The analysis of Scope 1 and Scope 3 emissions across non-investor-owned entities reveals distinct trends based on commodity type. The first visualization, which tracks average emissions over time, shows that Scope 3 emissions vastly exceed Scope 1 emissions for all three commodities: Coal, Natural Gas, and Oil & NGL. This trend highlights that the majority of carbon emissions associated with these commodities come from downstream product use rather than from direct operations. This pattern is particularly evident for Coal and Oil & NGL, where Scope 3 emissions have sharply increased over the decades, reflecting the rising global demand for fossil fuels and their continued combustion for energy production.
The second visualization, a stacked bar plot comparing total emissions by entity type, further demonstrates this imbalance. State-owned entities and nation-states contribute significantly to emissions, particularly for Coal and Oil & NGL, where Scope 3 emissions dominate. This finding suggests that these non-investor-owned entities play a central role in global emissions, not just from production activities but also from the use of the products they extract and distribute. Cement, while included in the dataset, appears to have relatively low emissions in this comparison, likely because Scope 1 emissions (from production) are more relevant to cement than Scope 3 emissions.
A takeaway from these findings is that policies targeting only operational emissions (Scope 1) may be insufficient in addressing the full scope of carbon output. Since Scope 3 emissions drive the majority of the carbon footprint, regulatory efforts should focus not only on production-side interventions but also on end-use reductions, such as transitioning to renewable energy, carbon capture technologies, or stricter fuel consumption regulations. Additionally, the dominance of state-controlled entities in coal and oil production suggests that government policies and international agreements will be critical in shaping future emission trajectories.

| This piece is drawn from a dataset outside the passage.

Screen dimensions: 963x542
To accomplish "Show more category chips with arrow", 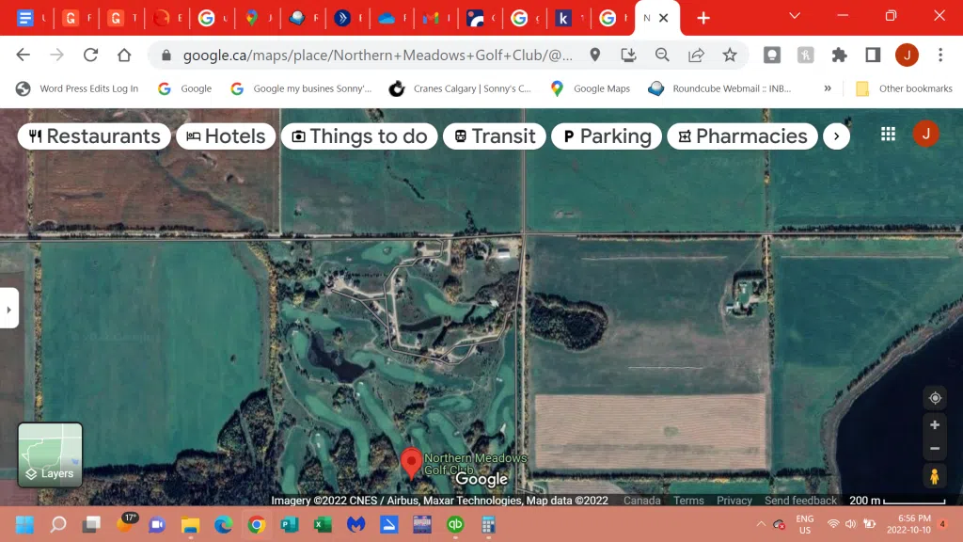I will pos(836,136).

One noticeable trend in the data is the persistent and growing dominance of Scope 3 emissions over time, particularly in Coal and Oil & NGL, despite major climate policies being introduced (there is a minor dropoff for oil but it has since picked back up). This suggests that efforts to curb emissions at the production level (Scope 1) have little effect on the demand for fossil fuels as it remains high, driving continued increases in consumer-side emissions. Additionally, state-owned entities and nation-states have played a larger role in Coal-related emissions, reinforcing the idea that government-controlled industries remain heavily invested in fossil fuel production.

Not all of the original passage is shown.